Gazprom prepares mass layoffs after record losses

Having lost the European gas market and incurred hundreds of billions of rubles in losses, Gazprom is preparing mass layoffs of its central office employees.
13.01.2025
Origin source
As reported by the St. Petersburg portal 47news, the company is considering the possibility of laying off 1,600 employees of the head office — a corresponding letter to Gazprom CEO Alexey Miller was sent by Deputy Chairman of the Management Board Elena Ilyukhina. In the document, she points out the “challenges facing the Gazprom Group” and the “need to optimize costs at all levels of management and production processes.”

As Ilyukhina writes, Gazprom currently spends 50 billion rubles annually on salaries of central office employees alone. Their number, according to Ilyukhina’s estimates, can be reduced from 4,100 to 2,500 people.

Deputy Chairman of the Management Board of Gazprom, Head of the Information Policy Department Sergei Kupriyanov confirmed the authenticity of the letter to Forbes. Gazprom plans to select candidates for dismissal within a month — by February 15, according to the document.

Having cut off gas to most European countries in a failed attempt to achieve concessions on Ukraine, Gazprom lost two-thirds of its exports: in 2023, its deliveries to distant countries amounted to only 69 billion cubic meters, the lowest since 1985. And exports to Europe fell to 28 billion cubic meters, the level of the second half of the 1970s.

In 2024, pumping to Europe increased slightly, to 32 billion cubic meters per year, according to Reuters estimates, but remained 5.5 times lower than pre-war levels (180 billion cubic meters in 2018-19). The Kremlin's hopes for China, to which Vladimir Putin proposed increasing gas purchases to 100 billion cubic meters per year, turned out to be in vain. Xi Jinping never signed a contract for the construction of the Power of Siberia 2 gas pipeline, and the Power of Siberia 1 pipeline, launched at the end of 2019, compensated Gazprom for only a quarter of its previous supplies to the European Union even after reaching full capacity - 38 billion cubic meters per year.

According to the results of 2023, Gazprom received its first net loss in a quarter of a century under international reporting standards (IFRS), and its size - 629 billion rubles - became a record for the entire time that the company has existed. In 2024, Gazprom returned to profit under IFRS - it amounted to 989 billion rubles for January-September. However, its gas business remained deeply unprofitable: for the first half of the year, losses amounted to 480.6 billion rubles, according to RAS reporting.

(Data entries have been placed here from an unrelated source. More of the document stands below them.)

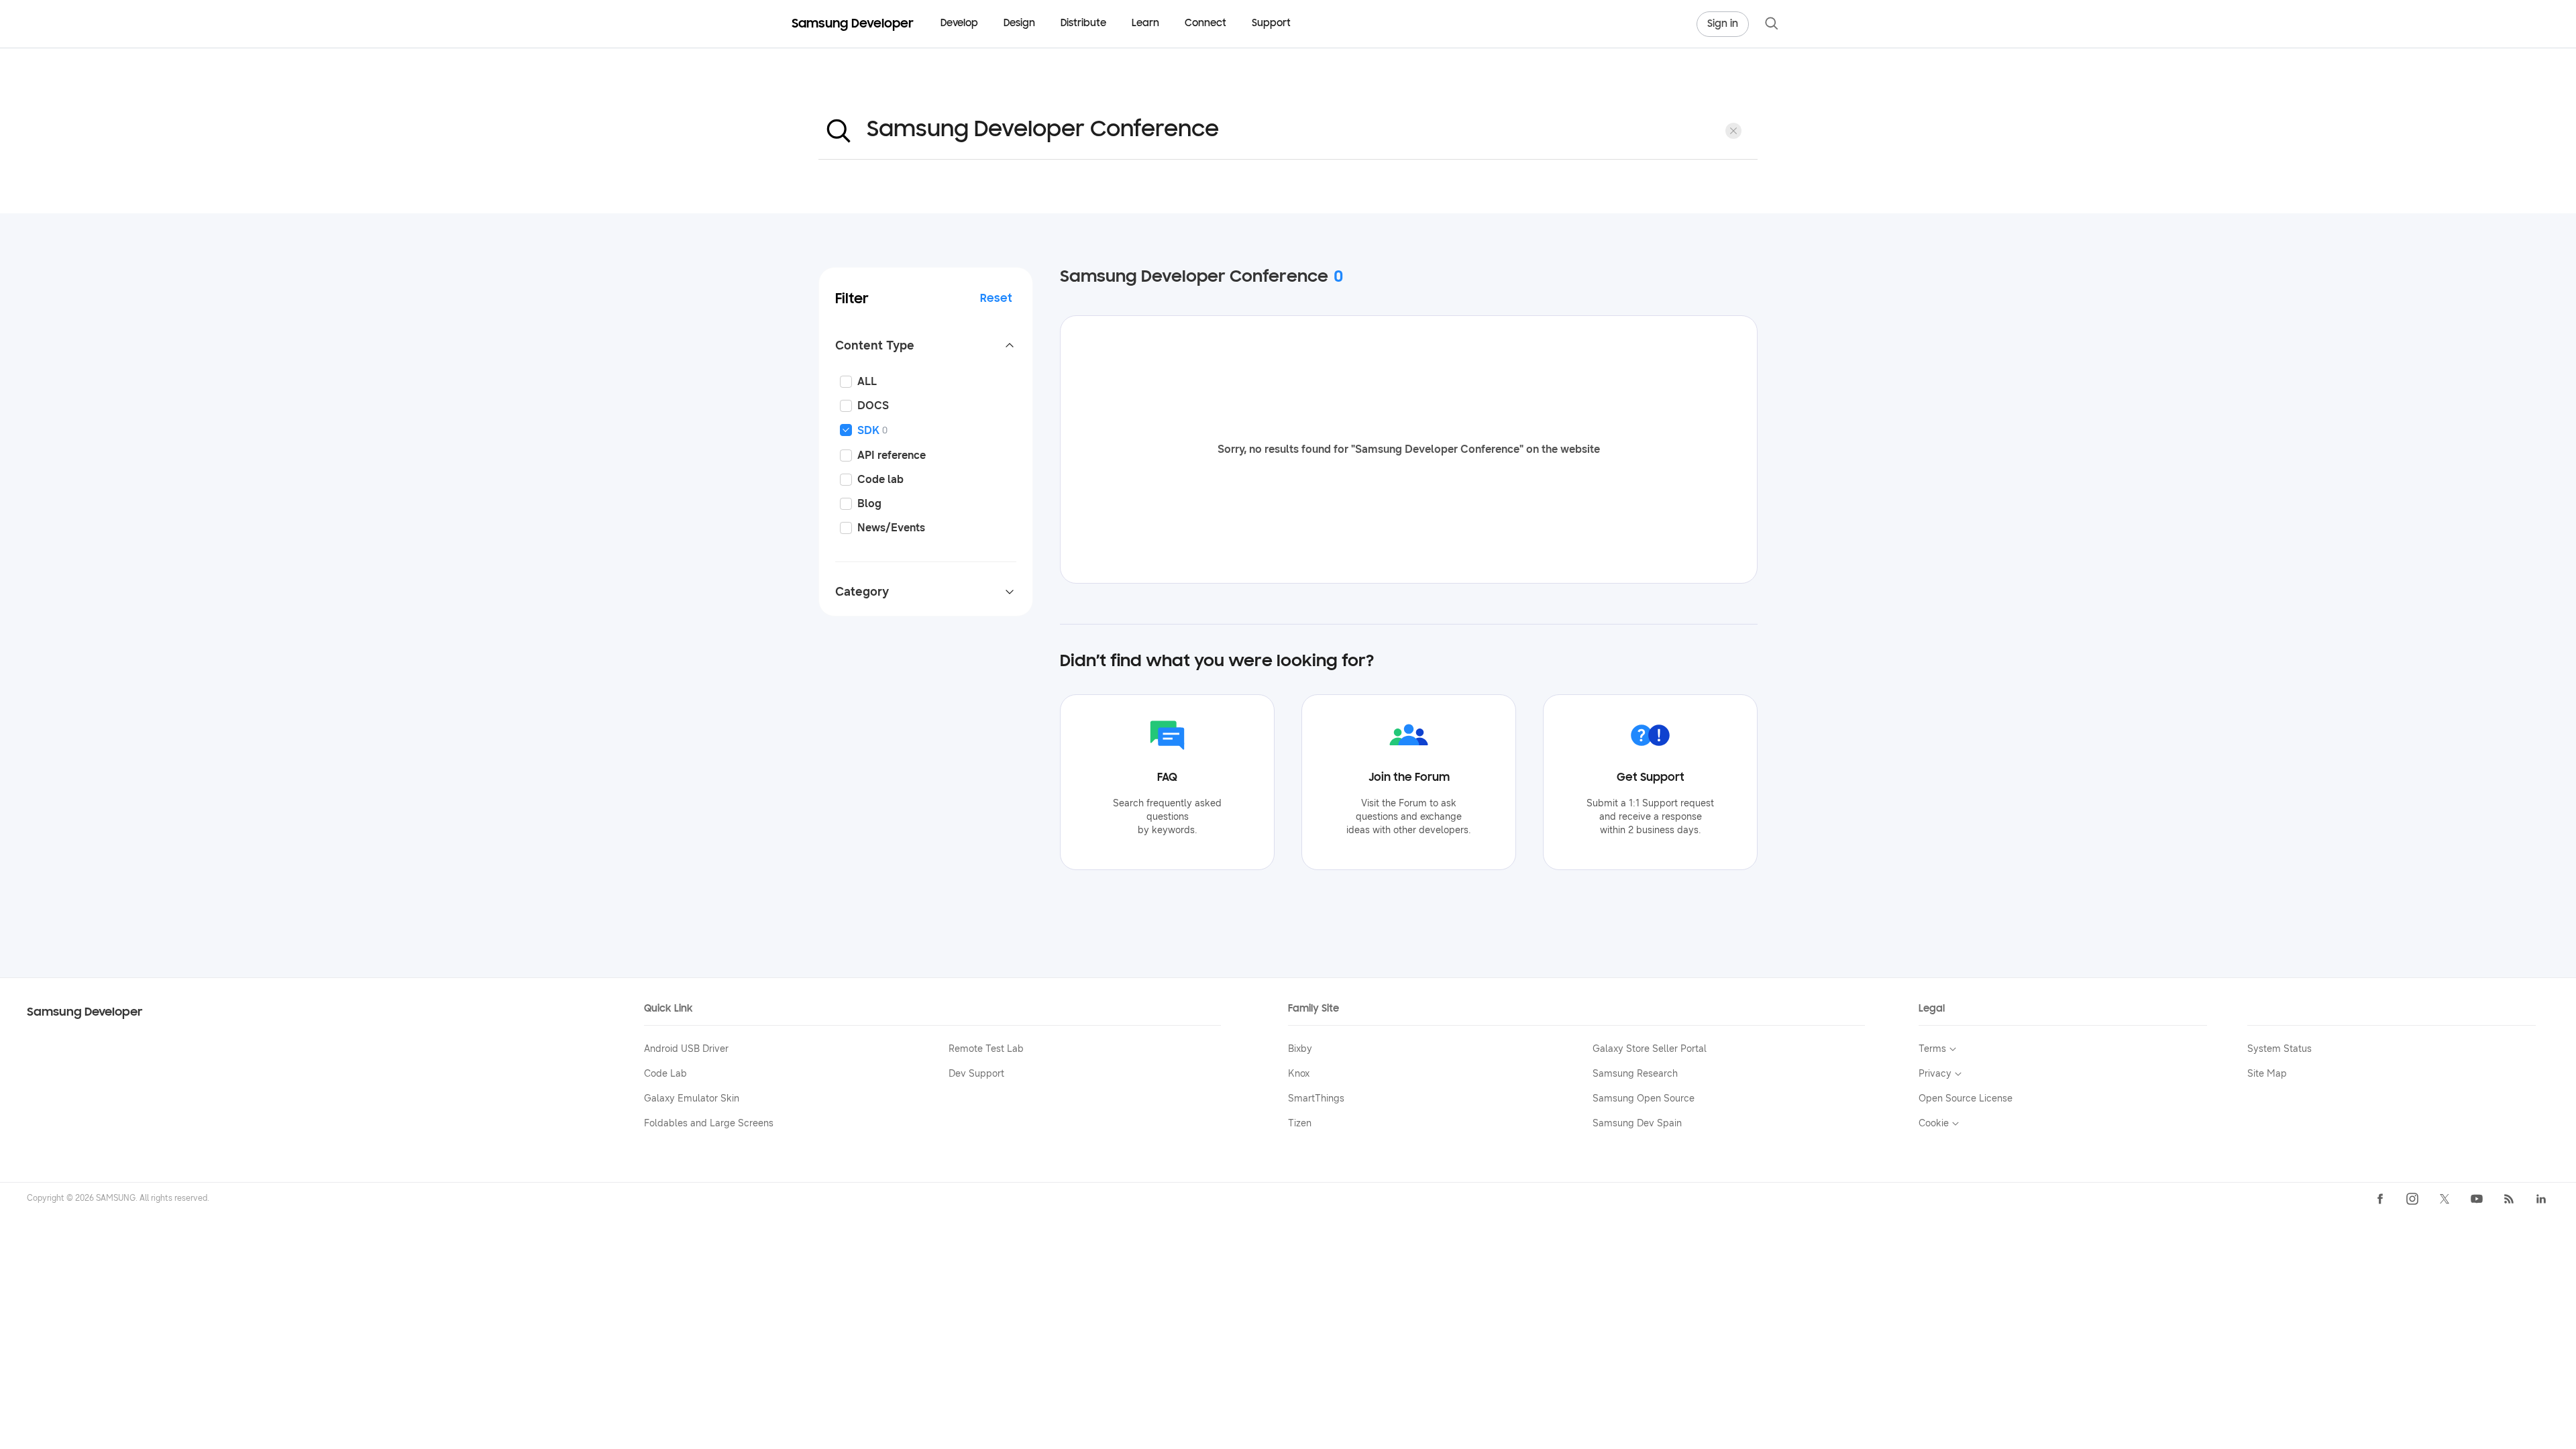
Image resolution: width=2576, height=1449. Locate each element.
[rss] (2509, 1199)
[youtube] (2477, 1199)
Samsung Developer (85, 1012)
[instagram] (2412, 1199)
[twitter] (2444, 1199)
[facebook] (2380, 1199)
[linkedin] (2541, 1199)
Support (1271, 24)
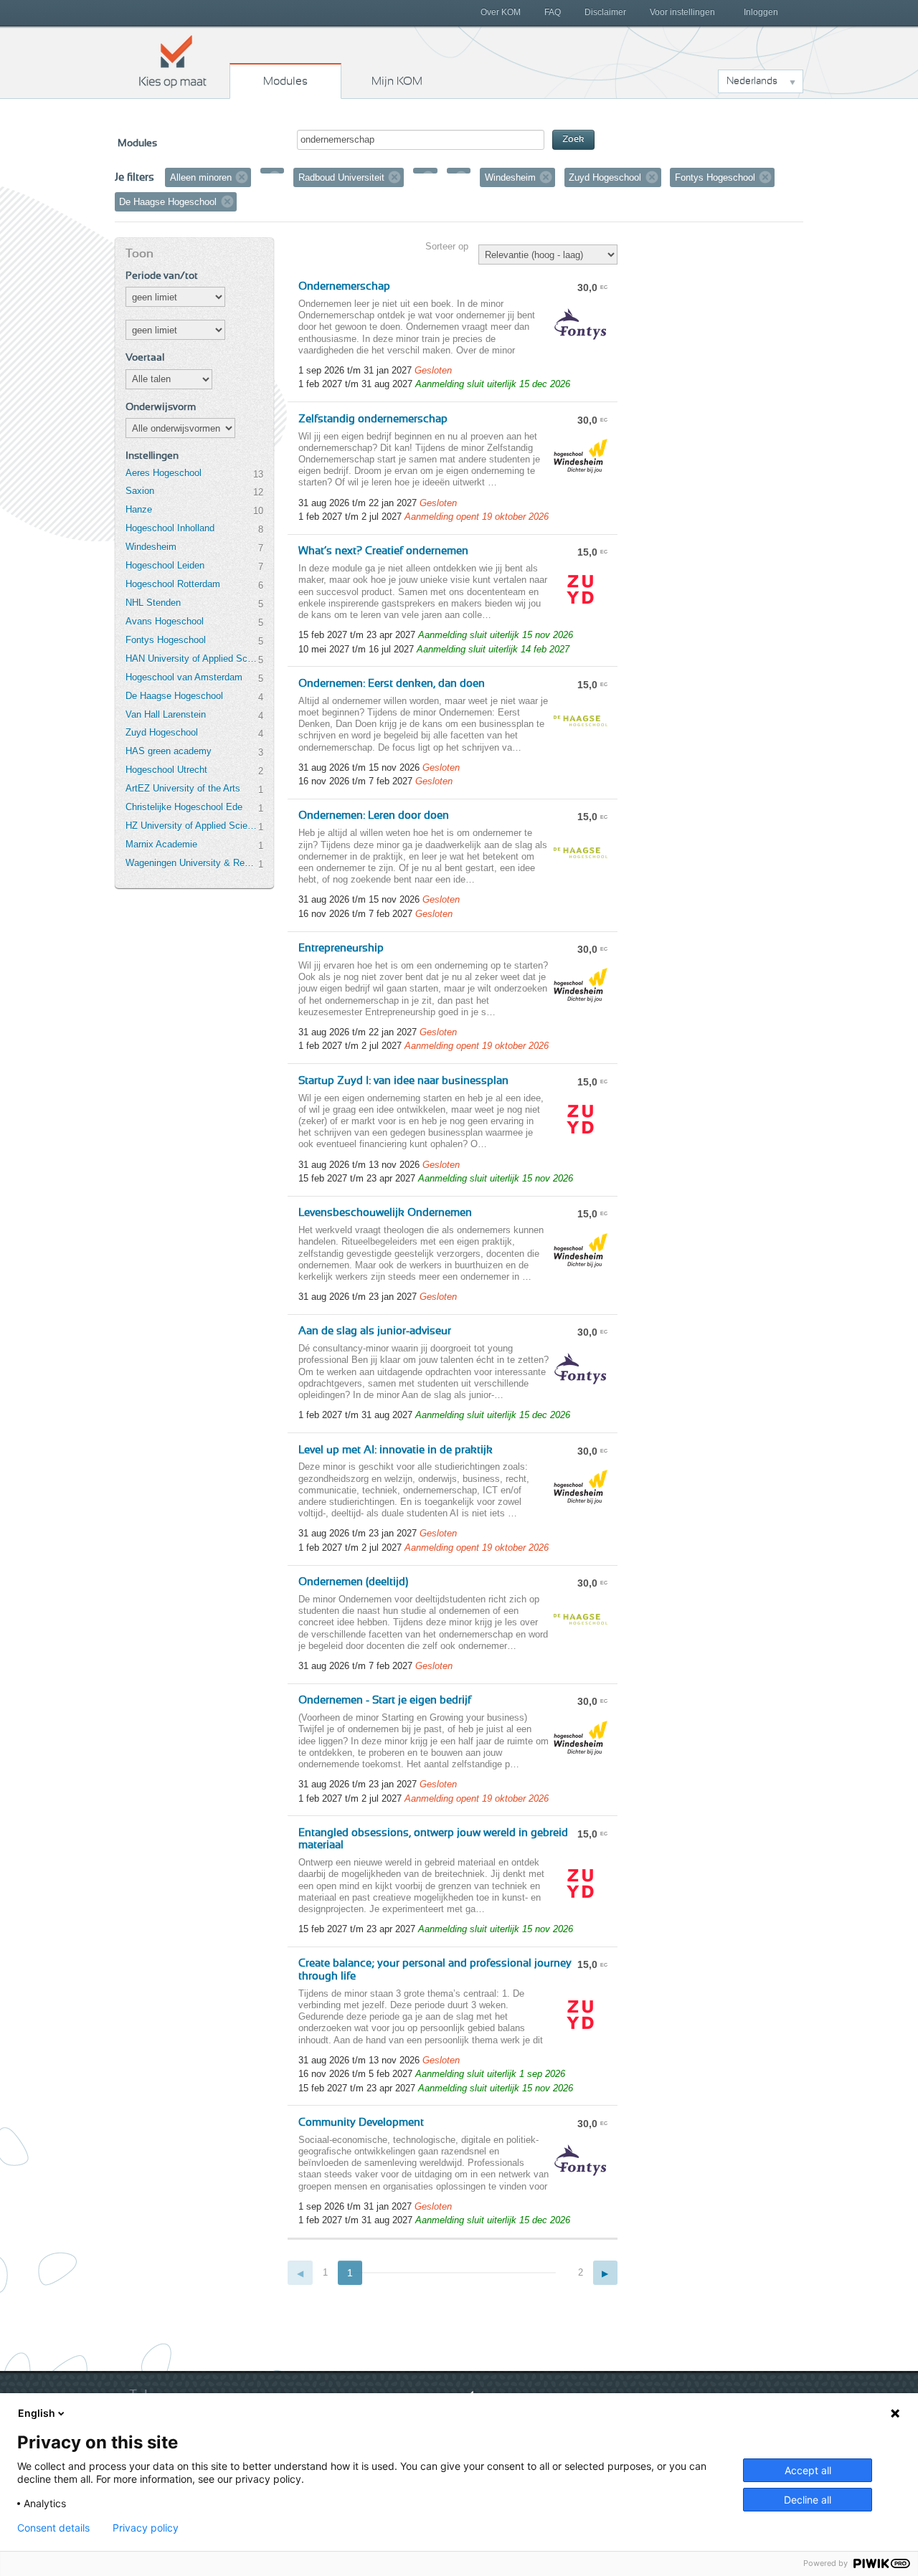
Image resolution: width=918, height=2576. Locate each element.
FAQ (552, 12)
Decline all (807, 2500)
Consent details (53, 2528)
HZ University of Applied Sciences (191, 825)
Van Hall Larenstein (166, 714)
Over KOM (501, 12)
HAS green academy (169, 751)
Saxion (140, 490)
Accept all (808, 2470)
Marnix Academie (161, 844)
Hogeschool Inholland (170, 528)
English (36, 2413)
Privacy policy (146, 2528)
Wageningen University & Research (191, 862)
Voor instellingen (682, 12)
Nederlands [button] (752, 81)
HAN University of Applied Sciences (191, 658)
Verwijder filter (241, 177)
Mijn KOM (397, 81)
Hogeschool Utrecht (166, 769)
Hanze (139, 509)
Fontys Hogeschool (166, 640)
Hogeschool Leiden (165, 565)
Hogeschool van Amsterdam (184, 677)
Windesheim (151, 546)
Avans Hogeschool (165, 621)
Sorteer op (446, 246)
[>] (605, 2273)
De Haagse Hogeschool (174, 695)
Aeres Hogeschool (164, 472)
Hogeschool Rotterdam (173, 584)
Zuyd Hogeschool (162, 732)
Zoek (573, 139)
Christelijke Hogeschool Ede (184, 807)
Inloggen (761, 12)
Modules (285, 81)
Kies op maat (173, 61)
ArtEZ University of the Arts (183, 788)
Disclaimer (605, 12)
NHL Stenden (153, 602)
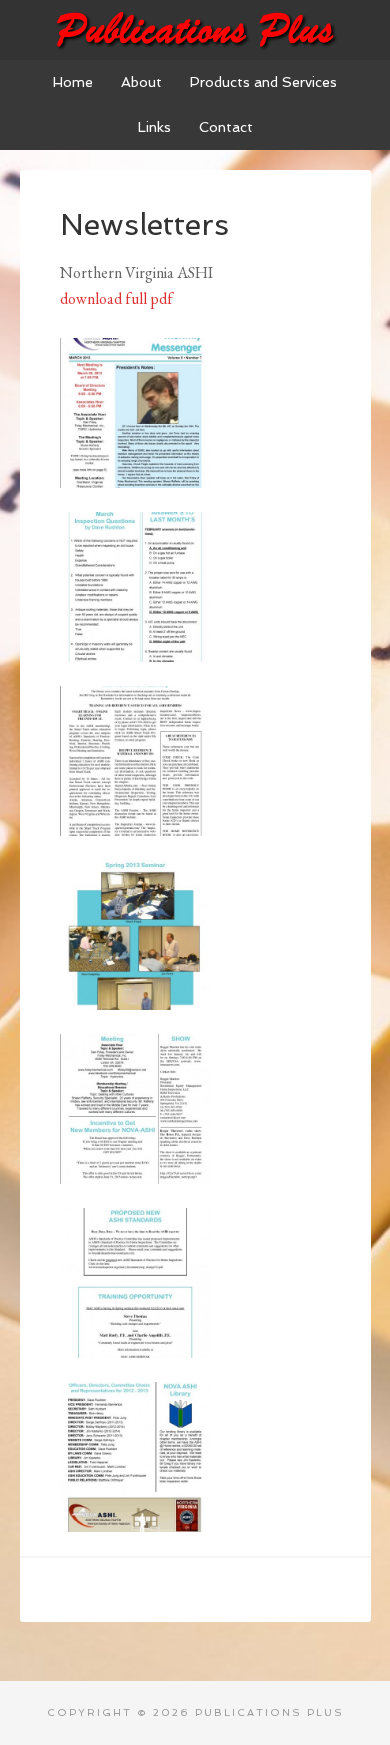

The cessation of gas transit through Ukraine from January 1, 2025 will deprive Gazprom of approximately $6 billion in annual revenue, estimates BCS analyst Ronald Smith. The Ukrainian route, which was launched half a century ago and became the first channel for gas exports from the USSR to Europe, transported about 12-15 billion cubic meters of gas from the Russian Federation per year after the start of the war. The main consumers of gas along this line were Slovakia, Austria and the Czech Republic, as well as Ukraine itself, which received reverse gas from the EU.